- **Instructions for the task**
Repeat the lines below word for word.

- **Records shown**
◇ ◇ ◇ ◇ ◇
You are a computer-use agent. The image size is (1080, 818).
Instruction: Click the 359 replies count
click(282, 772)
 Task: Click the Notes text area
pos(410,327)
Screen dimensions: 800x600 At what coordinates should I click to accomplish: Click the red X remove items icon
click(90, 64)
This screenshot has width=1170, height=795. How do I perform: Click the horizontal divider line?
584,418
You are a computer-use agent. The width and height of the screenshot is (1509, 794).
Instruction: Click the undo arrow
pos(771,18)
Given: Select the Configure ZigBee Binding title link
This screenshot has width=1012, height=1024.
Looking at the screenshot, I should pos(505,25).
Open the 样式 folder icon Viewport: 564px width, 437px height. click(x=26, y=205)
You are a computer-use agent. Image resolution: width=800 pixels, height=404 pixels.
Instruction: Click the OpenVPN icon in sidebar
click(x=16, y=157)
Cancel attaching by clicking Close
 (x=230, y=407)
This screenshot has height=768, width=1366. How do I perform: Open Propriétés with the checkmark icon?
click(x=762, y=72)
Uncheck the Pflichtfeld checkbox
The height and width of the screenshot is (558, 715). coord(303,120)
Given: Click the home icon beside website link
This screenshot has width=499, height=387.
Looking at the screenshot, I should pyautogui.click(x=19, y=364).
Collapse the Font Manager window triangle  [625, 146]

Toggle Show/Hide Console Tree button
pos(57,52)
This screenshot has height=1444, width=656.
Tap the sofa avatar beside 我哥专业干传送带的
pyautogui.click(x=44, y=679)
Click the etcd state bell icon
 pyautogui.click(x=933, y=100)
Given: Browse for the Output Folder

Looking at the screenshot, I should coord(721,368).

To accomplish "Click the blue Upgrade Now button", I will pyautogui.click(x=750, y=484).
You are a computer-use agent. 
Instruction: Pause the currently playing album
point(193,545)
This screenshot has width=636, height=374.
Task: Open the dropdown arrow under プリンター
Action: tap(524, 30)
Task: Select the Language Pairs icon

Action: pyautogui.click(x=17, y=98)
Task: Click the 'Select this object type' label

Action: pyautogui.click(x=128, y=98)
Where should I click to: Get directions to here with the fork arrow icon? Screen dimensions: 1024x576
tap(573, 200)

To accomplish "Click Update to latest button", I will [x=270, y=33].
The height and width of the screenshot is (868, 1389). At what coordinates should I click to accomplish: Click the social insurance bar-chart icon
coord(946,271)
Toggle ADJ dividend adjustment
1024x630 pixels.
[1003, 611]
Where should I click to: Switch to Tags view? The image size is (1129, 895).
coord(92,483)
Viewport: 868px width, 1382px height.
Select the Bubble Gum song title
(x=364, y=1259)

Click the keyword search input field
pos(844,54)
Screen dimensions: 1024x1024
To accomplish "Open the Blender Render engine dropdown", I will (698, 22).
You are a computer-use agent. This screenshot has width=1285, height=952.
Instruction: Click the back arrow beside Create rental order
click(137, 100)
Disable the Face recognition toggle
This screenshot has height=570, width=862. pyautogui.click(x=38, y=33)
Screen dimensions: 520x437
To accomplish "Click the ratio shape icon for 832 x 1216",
◇ ◇ ◇ ◇ ◇
- **Problem solution**
You are a computer-use agent. The image size is (1080, 818).
Instruction: Click the 359 replies count
click(282, 772)
 Task: Click the Notes text area
pos(410,327)
Screen dimensions: 800x600 At what coordinates should I click to accomplish: Click the red X remove items icon
click(90, 64)
This screenshot has width=1170, height=795. How do I perform: Click the horizontal divider line?
584,418
You are a computer-use agent. The width and height of the screenshot is (1509, 794).
Instruction: Click the undo arrow
pos(771,18)
Given: Select the Configure ZigBee Binding title link
This screenshot has width=1012, height=1024.
Looking at the screenshot, I should pos(505,25).
Open the 样式 folder icon Viewport: 564px width, 437px height. click(x=26, y=205)
You are a computer-use agent. Image resolution: width=800 pixels, height=404 pixels.
Instruction: Click the OpenVPN icon in sidebar
click(x=16, y=157)
Cancel attaching by clicking Close
 (x=230, y=407)
This screenshot has height=768, width=1366. How do I perform: Open Propriétés with the checkmark icon?
click(x=762, y=72)
Uncheck the Pflichtfeld checkbox
The height and width of the screenshot is (558, 715). coord(303,120)
Given: Click the home icon beside website link
This screenshot has width=499, height=387.
Looking at the screenshot, I should pyautogui.click(x=19, y=364).
Collapse the Font Manager window triangle  [625, 146]

Toggle Show/Hide Console Tree button
pos(57,52)
This screenshot has height=1444, width=656.
Tap the sofa avatar beside 我哥专业干传送带的
pyautogui.click(x=44, y=679)
Click the etcd state bell icon
 pyautogui.click(x=933, y=100)
Given: Browse for the Output Folder

Looking at the screenshot, I should coord(721,368).

To accomplish "Click the blue Upgrade Now button", I will pyautogui.click(x=750, y=484).
You are a computer-use agent. 
Instruction: Pause the currently playing album
point(193,545)
This screenshot has width=636, height=374.
Task: Open the dropdown arrow under プリンター
Action: tap(524, 30)
Task: Select the Language Pairs icon

Action: pyautogui.click(x=17, y=98)
Task: Click the 'Select this object type' label

Action: pyautogui.click(x=128, y=98)
Where should I click to: Get directions to here with the fork arrow icon? Screen dimensions: 1024x576
tap(573, 200)

To accomplish "Click Update to latest button", I will [x=270, y=33].
The height and width of the screenshot is (868, 1389). At what coordinates should I click to accomplish: Click the social insurance bar-chart icon
coord(946,271)
Toggle ADJ dividend adjustment
1024x630 pixels.
[1003, 611]
Where should I click to: Switch to Tags view? The image size is (1129, 895).
coord(92,483)
Viewport: 868px width, 1382px height.
Select the Bubble Gum song title
(x=364, y=1259)

Click the keyword search input field
pos(844,54)
Screen dimensions: 1024x1024
To accomplish "Open the Blender Render engine dropdown", I will (698, 22).
You are a computer-use agent. This screenshot has width=1285, height=952.
Instruction: Click the back arrow beside Create rental order
click(137, 100)
Disable the Face recognition toggle
This screenshot has height=570, width=862. pyautogui.click(x=38, y=33)
Screen dimensions: 520x437
To accomplish "Click the ratio shape icon for 832 x 1216",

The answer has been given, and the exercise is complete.